PROBLEM STATEMENT: If a line in the records below contains the word "Mijn", copy it.

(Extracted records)
=====
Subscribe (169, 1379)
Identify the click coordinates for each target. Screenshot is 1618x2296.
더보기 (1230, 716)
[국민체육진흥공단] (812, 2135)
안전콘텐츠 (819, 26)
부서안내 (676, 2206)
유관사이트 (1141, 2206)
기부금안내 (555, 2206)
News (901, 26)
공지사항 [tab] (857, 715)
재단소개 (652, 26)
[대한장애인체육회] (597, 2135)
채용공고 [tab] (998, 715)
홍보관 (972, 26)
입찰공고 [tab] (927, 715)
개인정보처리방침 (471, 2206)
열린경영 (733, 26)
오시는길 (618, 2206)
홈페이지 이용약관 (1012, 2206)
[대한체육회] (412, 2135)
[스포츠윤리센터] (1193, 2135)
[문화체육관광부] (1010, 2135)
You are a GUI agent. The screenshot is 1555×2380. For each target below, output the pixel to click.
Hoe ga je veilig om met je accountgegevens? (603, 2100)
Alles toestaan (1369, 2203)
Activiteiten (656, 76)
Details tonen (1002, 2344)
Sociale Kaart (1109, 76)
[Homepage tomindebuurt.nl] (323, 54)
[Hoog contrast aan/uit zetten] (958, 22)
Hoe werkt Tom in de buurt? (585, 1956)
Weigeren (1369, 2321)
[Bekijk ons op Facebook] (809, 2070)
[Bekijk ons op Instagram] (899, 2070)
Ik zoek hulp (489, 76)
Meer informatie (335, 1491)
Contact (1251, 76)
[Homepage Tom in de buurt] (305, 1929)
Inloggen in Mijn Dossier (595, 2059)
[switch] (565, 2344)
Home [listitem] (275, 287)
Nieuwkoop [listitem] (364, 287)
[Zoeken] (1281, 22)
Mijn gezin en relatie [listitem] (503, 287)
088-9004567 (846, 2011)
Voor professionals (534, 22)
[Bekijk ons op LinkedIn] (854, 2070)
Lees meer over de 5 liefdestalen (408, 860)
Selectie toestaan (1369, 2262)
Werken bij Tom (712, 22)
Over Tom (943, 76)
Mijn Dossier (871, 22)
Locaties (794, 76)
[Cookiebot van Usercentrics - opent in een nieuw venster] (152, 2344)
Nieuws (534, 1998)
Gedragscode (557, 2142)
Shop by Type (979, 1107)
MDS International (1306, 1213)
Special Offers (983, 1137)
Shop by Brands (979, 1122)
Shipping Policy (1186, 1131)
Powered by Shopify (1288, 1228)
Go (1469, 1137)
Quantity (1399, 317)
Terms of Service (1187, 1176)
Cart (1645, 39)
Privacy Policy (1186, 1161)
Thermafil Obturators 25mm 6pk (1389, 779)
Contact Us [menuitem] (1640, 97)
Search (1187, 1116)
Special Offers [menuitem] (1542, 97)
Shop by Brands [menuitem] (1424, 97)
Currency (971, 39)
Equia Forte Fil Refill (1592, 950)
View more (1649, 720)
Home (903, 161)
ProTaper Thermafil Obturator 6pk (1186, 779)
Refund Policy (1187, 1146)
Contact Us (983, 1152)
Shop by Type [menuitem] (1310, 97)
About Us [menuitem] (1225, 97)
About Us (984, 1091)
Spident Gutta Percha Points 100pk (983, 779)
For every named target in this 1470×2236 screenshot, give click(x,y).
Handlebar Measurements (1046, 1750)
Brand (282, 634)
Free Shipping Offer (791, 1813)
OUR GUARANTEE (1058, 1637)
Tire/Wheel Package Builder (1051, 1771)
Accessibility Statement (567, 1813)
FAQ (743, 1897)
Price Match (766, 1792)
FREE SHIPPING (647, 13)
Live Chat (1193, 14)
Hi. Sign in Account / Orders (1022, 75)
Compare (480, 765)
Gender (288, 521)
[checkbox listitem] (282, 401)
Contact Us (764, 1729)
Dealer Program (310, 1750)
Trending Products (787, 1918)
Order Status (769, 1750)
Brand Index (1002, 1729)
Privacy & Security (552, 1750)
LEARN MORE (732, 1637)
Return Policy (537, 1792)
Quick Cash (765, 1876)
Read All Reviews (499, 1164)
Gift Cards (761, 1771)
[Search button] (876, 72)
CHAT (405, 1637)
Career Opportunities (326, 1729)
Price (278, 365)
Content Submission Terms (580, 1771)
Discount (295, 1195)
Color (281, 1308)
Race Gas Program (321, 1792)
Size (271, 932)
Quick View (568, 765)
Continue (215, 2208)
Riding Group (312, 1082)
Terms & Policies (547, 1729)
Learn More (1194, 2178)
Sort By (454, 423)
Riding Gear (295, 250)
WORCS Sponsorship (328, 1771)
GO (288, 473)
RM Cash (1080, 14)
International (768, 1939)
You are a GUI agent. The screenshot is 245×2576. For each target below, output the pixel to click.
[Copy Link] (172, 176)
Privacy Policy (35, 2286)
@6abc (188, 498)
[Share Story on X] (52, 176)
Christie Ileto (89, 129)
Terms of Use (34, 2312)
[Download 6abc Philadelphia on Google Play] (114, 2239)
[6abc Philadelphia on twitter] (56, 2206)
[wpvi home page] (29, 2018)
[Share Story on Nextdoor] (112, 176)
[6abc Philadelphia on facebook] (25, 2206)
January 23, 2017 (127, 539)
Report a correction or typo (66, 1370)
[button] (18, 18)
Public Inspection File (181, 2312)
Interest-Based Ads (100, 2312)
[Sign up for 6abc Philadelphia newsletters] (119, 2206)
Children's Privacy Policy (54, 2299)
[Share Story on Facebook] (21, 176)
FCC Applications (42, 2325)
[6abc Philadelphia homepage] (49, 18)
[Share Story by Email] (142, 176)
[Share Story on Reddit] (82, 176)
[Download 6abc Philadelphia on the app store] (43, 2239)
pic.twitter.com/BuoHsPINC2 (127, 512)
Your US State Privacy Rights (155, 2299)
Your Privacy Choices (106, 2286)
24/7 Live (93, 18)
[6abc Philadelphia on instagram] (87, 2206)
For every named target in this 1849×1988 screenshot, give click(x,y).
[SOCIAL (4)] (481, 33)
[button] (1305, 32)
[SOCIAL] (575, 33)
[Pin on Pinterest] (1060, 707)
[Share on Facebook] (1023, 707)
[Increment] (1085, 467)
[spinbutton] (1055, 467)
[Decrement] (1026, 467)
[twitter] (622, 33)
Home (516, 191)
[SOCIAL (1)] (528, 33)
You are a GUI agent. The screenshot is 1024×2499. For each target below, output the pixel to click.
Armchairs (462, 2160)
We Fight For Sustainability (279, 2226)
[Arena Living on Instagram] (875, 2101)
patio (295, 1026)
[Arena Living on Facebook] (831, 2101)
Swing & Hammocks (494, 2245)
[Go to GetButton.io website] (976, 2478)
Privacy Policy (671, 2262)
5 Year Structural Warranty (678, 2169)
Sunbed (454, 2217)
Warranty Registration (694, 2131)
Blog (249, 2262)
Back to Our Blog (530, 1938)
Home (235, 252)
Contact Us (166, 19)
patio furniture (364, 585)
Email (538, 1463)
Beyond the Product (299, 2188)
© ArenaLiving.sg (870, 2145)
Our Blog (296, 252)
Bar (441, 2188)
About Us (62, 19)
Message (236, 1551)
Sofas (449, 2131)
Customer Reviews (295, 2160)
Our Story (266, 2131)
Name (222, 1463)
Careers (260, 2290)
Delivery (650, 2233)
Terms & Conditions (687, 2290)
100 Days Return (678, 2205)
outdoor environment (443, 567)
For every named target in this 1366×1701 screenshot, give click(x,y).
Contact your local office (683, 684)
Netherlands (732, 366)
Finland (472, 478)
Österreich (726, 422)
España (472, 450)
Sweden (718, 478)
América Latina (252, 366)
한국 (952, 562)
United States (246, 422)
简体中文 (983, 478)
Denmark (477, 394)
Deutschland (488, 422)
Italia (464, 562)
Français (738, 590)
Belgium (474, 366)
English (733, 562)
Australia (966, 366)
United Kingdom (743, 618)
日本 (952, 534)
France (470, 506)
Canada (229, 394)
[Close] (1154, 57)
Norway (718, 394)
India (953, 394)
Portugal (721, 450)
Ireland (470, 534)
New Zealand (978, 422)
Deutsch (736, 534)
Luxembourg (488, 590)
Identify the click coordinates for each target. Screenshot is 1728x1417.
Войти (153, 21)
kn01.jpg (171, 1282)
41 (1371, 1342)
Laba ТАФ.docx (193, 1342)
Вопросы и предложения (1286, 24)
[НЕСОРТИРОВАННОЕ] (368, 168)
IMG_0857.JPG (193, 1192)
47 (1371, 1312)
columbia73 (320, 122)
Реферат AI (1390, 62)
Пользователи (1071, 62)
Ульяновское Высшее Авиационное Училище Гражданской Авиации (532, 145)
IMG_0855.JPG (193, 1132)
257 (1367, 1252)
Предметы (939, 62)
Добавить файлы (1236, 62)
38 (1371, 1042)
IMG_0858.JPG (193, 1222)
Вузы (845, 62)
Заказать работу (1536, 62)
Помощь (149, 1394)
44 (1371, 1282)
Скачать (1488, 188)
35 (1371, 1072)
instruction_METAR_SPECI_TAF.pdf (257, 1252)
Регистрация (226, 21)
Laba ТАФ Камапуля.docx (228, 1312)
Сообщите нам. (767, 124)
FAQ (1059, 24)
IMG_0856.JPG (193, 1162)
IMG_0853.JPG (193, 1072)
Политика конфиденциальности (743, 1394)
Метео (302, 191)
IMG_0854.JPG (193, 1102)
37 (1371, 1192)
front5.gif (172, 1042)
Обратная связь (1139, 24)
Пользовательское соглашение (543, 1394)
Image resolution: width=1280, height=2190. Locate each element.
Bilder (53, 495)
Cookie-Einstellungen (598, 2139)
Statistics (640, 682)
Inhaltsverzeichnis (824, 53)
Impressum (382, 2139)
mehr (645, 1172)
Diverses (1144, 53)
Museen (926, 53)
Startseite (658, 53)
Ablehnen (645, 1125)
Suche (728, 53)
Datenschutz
=====
TASK RESULT:
Inloggen in Mijn Dossier (595, 2059)
Mijn gezin en relatie [listitem] (503, 287)
Mijn Dossier (871, 22)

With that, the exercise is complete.